Kill Bill is not designed to handle tens of thousands of requests per second. You won’t have that type of traffic, even if you are a large company. Think about it: customers don’t often create or change their subscriptions. Even in an e-commerce shopping cart scenario, the rate of checkout is fairly low: 10 payments per second of $10 already results in $8M per day or over $3B per year.
What we care about though is being able to support bursts: while you might typically handle 10 payments per minute, or even per hour, a limited-time promotion might result in 50 or 100 transactions per second for a period of a day or two. Additionally, we want to minimize latency.
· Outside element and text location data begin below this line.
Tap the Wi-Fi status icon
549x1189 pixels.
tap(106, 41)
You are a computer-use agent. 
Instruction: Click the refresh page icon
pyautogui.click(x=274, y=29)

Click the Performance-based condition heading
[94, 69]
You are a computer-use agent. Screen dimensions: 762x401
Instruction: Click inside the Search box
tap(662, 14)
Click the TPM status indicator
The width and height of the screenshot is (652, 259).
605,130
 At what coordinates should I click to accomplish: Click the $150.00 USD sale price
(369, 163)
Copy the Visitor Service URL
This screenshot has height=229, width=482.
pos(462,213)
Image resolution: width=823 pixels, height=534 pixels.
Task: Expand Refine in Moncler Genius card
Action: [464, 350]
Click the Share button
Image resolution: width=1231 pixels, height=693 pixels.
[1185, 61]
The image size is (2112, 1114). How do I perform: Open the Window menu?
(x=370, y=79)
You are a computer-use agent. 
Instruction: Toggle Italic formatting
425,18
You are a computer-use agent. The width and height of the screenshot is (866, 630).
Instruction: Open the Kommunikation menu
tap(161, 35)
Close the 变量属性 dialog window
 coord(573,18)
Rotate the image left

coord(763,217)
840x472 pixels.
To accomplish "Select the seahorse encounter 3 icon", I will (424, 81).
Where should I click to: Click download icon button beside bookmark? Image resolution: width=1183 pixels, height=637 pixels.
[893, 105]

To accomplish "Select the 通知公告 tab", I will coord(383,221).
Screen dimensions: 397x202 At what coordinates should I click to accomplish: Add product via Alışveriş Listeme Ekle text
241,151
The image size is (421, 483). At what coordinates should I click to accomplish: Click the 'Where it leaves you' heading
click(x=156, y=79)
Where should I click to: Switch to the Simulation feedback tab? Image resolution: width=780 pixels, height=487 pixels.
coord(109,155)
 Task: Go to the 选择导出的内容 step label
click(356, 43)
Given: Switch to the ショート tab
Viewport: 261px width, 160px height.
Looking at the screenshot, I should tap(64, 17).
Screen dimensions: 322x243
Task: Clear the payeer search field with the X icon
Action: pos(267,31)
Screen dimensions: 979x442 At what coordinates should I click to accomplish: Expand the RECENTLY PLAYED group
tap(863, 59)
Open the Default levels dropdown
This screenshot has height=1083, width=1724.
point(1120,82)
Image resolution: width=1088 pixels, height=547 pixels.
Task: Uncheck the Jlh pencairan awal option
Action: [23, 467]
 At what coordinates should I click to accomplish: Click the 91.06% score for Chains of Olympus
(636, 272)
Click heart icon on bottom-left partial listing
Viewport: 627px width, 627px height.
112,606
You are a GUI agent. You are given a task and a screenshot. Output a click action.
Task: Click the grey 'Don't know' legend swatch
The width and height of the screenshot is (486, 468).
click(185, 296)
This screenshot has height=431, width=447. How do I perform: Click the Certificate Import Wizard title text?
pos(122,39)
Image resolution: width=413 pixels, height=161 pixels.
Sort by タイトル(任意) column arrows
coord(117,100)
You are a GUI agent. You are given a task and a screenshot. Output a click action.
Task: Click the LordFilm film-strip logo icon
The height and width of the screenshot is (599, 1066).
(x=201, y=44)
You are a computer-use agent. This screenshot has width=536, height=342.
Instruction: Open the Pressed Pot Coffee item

While the lower bound will eventually be dictated by the gateway, we want to optimize the overhead added by Kill Bill as it creates audit logs, checks the overdue status, moves the payment to the next state in its automaton, etc.
To do so, we regularly load test scenarii such as the following: create a new account, add a payment method and trigger a payment. This would simulate a new user going to your site and proceeding to the checkout page, which is what would typically happen during peak demand as described above. During and after the test, we extract various metrics. First, we look at data from the Kill Bill profiling framework, which gives us high-level insights on how much time is spent at the API, DAO, and plugin(s) layers. We also investigate at a lower granularity the rate of cache misses, time spent checking-out database connections, JVM health, etc.
Last year, we spent a few months before the 0.12.x release to analyze this data and we identified a few bottlenecks, especially around the JRuby stack. This is when we reached out to Karol Buček. Besides identifying and fixing issues in JRuby and Kill Bill, he improved his activerecord-bogacs gem to bypass the ActiveRecord pool and let us directly use the HikariCP OSGI pool that Kill Bill exports, which lead to better system stability and simplified production monitoring.
As we near the release of 0.14.x, we are currently integrating all of his changes (you can follow along here). We will likely wait for the release of activerecord-jdbc-adapter 1.4 and JRuby 1.7.20, as well as the merge of a couple of pull requests in
jdbi and Logback, before finalizing 0.14.0.
It is still too early for us to share graphs and numbers on the improvements you will get by upgrading to 0.14.0. I’m hoping we’ll be able to post an update in the next few months. In the meantime, you can take a look at Karol’s current findings here, as he has been running thousands of tests on EC2, using various Kill Bill and AWS configurations.
While we do our best to optimize the Kill Bill platform, it is ultimately your responsibility though to load test your Kill Bill deployment before going to production, as your hardware, set of plugins and overall configuration will greatly influence the numbers. In the same way we provide you with an integration test framework to verify the correctness of invoices and payments for your specific catalog configuration, we provide a load testing framework to test your workload. And it is even integrated with flood.io, so you can easily test it on a grid in the cloud.